Joseph Oosting wordt in de kantine van handbalclub E&O in Emmen geïnterviewd door presentator Eddy van der Ley. Foto: Boudewijn Benting
Joseph Oosting lijkt van hero naar zero te gaan bij FC Twente. De Emmenaar raakt er niet van in de war en houdt vast aan zijn eigen waarden. ,,Ik laat mijn spelers niet uitlachen.’’
Het was een speciale avond voor Joseph Oosting. De 53-jarige trainer van FC Twente is een begaafd spreker en krijgt genoeg aanvragen om elke avond wel ergens een lezing te kunnen geven, maar om het voor ‘eigen volk’ in Emmen te doen, nota bene in de naar het familiebedrijf vernoemde Oosting Arena van handbalclub E&O, is wel even andere koek.

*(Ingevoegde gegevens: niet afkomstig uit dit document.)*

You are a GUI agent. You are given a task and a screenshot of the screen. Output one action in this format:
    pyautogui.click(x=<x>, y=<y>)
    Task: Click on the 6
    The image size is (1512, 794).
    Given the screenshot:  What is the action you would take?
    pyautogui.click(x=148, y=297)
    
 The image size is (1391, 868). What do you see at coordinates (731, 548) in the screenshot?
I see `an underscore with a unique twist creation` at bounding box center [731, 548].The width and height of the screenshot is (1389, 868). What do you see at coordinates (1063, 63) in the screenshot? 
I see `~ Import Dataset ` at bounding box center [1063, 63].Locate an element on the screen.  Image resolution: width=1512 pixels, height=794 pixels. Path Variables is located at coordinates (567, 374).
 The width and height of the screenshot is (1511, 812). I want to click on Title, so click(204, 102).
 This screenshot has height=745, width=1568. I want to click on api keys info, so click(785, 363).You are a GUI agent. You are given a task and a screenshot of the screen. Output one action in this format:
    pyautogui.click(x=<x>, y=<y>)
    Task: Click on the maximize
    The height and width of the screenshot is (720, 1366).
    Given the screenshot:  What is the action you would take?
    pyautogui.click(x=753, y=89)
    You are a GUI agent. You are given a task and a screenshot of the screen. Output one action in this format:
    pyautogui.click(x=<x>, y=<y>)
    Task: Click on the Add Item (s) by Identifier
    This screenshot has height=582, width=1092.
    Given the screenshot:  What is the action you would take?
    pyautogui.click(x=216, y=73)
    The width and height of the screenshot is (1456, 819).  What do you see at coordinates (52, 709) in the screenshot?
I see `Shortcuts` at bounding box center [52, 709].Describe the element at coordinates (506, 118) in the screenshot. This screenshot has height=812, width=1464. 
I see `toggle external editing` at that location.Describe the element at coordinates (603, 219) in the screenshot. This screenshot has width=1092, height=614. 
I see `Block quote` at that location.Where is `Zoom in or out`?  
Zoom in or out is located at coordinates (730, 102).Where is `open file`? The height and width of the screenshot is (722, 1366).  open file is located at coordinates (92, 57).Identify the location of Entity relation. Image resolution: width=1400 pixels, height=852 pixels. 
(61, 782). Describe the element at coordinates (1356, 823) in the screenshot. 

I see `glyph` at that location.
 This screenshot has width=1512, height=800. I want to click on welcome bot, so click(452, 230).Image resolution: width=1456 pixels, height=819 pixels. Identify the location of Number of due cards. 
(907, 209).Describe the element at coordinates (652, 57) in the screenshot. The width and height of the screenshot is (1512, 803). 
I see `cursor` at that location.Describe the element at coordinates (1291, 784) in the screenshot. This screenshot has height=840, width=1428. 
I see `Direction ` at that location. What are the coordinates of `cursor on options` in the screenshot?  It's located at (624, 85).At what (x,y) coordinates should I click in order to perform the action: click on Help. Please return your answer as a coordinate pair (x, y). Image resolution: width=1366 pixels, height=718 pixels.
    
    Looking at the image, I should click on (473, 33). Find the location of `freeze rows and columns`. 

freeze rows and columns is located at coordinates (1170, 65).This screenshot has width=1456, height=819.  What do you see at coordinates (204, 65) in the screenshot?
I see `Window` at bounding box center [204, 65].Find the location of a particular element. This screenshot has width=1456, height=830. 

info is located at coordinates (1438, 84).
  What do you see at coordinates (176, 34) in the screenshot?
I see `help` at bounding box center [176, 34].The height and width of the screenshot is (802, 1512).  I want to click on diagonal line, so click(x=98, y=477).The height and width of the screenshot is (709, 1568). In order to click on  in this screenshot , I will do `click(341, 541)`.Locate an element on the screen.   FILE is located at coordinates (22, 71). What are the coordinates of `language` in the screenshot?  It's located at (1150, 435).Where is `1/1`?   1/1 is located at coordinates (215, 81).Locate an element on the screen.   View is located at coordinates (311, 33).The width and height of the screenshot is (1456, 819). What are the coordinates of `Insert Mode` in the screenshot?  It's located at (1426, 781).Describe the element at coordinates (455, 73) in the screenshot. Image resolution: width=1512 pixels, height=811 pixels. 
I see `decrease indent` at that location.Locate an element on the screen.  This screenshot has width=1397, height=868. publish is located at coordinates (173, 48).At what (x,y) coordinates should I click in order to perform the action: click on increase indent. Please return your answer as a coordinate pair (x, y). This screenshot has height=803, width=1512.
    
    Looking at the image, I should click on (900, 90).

,,Ik best gespannen’’, gaf de geboren en getogen Emmenaar vooraf voor een volle E&O-kantine toe. ,,Uiteindelijk doe ik dit voor mijn vrouw Martine en voor mijn schoonfamilie. E&O betekent alles voor ze. Het is hun hele leven en ik ben daarin meegegroeid. Mijn vrouw heeft gehandbald, mijn zoon en dochter ook. Zo is deze club ook een deel van mezelf geworden.’’
Van held naar zondebok?
Oosting had heel gemakkelijk een reden kunnen aanvoeren om een keertje over te slaan, want de Drent ervaart de laatste weken stevige tegenwind bij FC Twente. Een crisis ligt op de loer. De club staat vijfde in de eredivisie, maar verloor recent van Feyenoord en Heracles Almelo en kreeg afgelopen weekend tegen Fortuna Sittard in blessuretijd de 1-1 tegen. Het was de zoveelste keer dat de Tukkers in de extra speeltijd een resultaat uit handen gaven. Werd Oosting tot voorkort op handen gedragen in Enschede, inmiddels is de trainer van held naar de status van zondebok gegaan.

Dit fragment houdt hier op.